I am wallowing in the past. All it took was a name - Cottons Park.
Mr B and I are reading Richard Madeley’s book “Fathers
and Sons” (watch out for my review on my 2018 Books Page shortly) and have reached the chapters about Richard’s own childhood. He lived just round the corner from the house where I was born - albeit several years earlier - and went to the same
primary school, Rush Green Junior, as my siblings and I. He even went on to senior school at Coopers Company School where my two brothers were pupils, though it seems his experiences there were more traumatic than those of my brothers. At least as far as I
So far, so reminiscent. Then he mentions the park of my childhood - Cottons Park - and the memories come flooding back. I give myself up to a good old
wallow. You know it makes sense.
Cottons Park was our nearest playground. I don’t remember the two slides - one tall and scary, one small and unchallenging
- that Our Richard describes. (I am calling him Our Richard because, as is always the case with the books we read together, Mr B and I grow to believe we really know the people we are reading about. “Shall we read a bit more of Our Richard after lunch?”

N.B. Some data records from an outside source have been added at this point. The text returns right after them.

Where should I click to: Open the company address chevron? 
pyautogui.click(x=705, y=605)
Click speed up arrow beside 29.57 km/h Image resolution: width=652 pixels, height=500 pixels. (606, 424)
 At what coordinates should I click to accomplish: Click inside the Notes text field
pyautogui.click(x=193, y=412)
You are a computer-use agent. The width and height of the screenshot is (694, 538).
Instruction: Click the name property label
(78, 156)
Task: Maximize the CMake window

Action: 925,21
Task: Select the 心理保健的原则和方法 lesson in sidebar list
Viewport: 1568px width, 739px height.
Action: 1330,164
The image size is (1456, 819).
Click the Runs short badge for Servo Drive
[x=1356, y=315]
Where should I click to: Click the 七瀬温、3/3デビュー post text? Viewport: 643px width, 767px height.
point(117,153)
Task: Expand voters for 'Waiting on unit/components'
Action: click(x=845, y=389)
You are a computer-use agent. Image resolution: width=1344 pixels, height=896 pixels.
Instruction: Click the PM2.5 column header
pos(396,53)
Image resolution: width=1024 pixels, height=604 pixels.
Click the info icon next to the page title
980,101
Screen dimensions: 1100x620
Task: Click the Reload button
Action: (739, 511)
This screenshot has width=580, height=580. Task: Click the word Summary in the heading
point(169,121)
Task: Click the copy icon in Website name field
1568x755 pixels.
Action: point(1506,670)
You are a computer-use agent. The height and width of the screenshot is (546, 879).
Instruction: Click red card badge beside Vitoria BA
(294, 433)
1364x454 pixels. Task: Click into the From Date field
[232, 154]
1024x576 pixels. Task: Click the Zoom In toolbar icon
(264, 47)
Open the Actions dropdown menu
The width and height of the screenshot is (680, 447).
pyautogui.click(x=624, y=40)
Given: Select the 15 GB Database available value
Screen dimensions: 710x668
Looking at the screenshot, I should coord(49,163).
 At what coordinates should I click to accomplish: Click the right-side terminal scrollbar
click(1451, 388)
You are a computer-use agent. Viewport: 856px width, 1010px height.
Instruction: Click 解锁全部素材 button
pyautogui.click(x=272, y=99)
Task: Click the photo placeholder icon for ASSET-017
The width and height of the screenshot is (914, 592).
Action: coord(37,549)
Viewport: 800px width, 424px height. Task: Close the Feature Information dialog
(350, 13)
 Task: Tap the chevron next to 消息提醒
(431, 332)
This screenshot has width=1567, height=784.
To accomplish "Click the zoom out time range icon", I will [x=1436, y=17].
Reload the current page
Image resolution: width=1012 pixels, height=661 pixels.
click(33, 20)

I will ask, knowing full well that Mr B will be in total agreement. Reading together is one of the greatest pleasures of our life today.)
My memories of Cotton
Park centre around a paddling pool with stepping stones - and watching my dear Dad play football on a Sunday morning. I was all admiration for my Active Dad. Football, my Mum often told us, probably saved his life. Serving in North Africa during the Second
World War, he was away playing for his regiment when Tobruk fell. He returned (no, I don’t know if his team won or lost, I wish I did) to discover that his entire battalion had either been killed or taken prisoner. My mother could never bring herself
to complain after that about his lifelong obsession with the Beautiful Game - though she was hard pressed when, returning to England after five long years away, he broke his leg playing footie, so delaying his return to the Bosom of His Family for a further
six months. It is biologically possible that without this delay my place as third child might have been usurped by an earlier version so I may well owe my very existence - twice over - to football.
As well as being a pretty brilliant footballer, my Dad was quite an athlete. As a young married man, working as a milkman, I am told he used to vault the gates of his customers, milk bottles in hand, in the sheer exuberance
of living. In those days, long before the Fosbury Flop was invented, he used a wicked scissors movement to clear the bar of many a high jump. His high jumping exploits led directly to one of my Most Humiliating Moments when, watching a high jump competition
in which he finally had to cede defeat as a slightly trailing leg brought the bar toppling to the ground, I wailed: “It wasn’t his fault! It wasn’t fair! The bar was too high!” My whole family - especially my two older brothers - never
let me forget that one.
Years later, rheumatoid arthritis took its wretched toll on my Active Dad. Now that really wasn’t fair. He died at the early age
of 68, younger than I am now. I was 36 - much too young to lose my Dad, I thought, bitterly. I’m glad I have those memories of him on the football pitch, eyeing up the high jump, taking me to watch the matches when he wasn’t playing.
Cottons Park. Thank you for the memories.